In the Judge's view, such a situation was untenable, against what Parliament could have intended and so self-evidently "the co-existence of two different contractual regimes governing the same LLP is likely to lead to results which are legally incoherent and could only be resolved by further agreement between all the members".  In his view, the statutory scheme for LLPs, as set out in the LLP Act, should and could be construed to avoid this "incoherence".  Accordingly, he concluded that the doctrine of repudiatory breach is implicitly excluded from the statutory scheme governing LLPs, namely the Limited Liability Partnership Act 2000, at least where there are more than two members of the LLP.   Indeed, the Judge went on to say that he was fortified in reaching his conclusion by a number of further considerations, including the fact that "it would in my judgment be offensive to commence sense, and contrary to the reasonable commercial expectations of the parties, if the effect of the doctrine were to permit Mr Flanagan to share in the profits of the LLP on a basis of notional equality with the other members, when the LLP Agreement itself gave him only a fixed allocation of income profits and no entitlement to any capital profits...the appropriate remedy for a member in Mr Flanagan's position is a declaration as to his continuing membership of the LLP and a right to damages, if he can establish that he has suffered any loss as a result of his exclusion [from the management of the LLP]".

Comment

This is the first case that has considered the application of the doctrine of repudiatory breach of contract in the context of a multiparty LLP Agreement; the decision contradicts a number of leading text books that had argued that a repudiatory breach could bring an LLP Agreement to an end.

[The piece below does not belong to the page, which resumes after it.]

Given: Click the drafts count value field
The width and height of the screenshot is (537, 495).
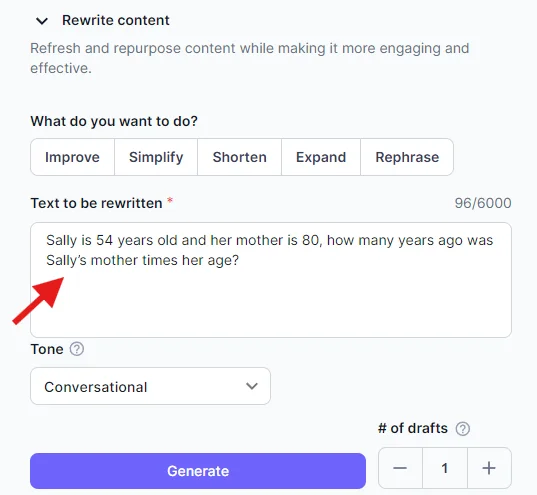Looking at the screenshot, I should 445,468.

The decision does prevent outgoing members from obtaining an unintended and unfair financial windfall (by relying on the default provisions to argue an entitlement to share income and capital profits equally) and also avoids the impractical situation arising whereby the relationship between the members themselves and between the members and the LLP is governed by two different contractual regimes – one, being the terms of the LLP Agreement itself and the other, being the default provisions set out in Regulations 7 and 8 LLPR.

The decision and clarification of the law is to be welcomed by multiparty LLPs which go to the trouble and expense of drafting comprehensive LLP Agreements that specifically exclude the default provisions as it is now clear that, in relation to an outgoing member, his or her entitlements will be governed by the LLP Agreement that they originally signed up to, rather than having that agreement displaced by the default provisions.  A victory for common sense – and for the continued attraction for businesses to use the flexible LLP structure.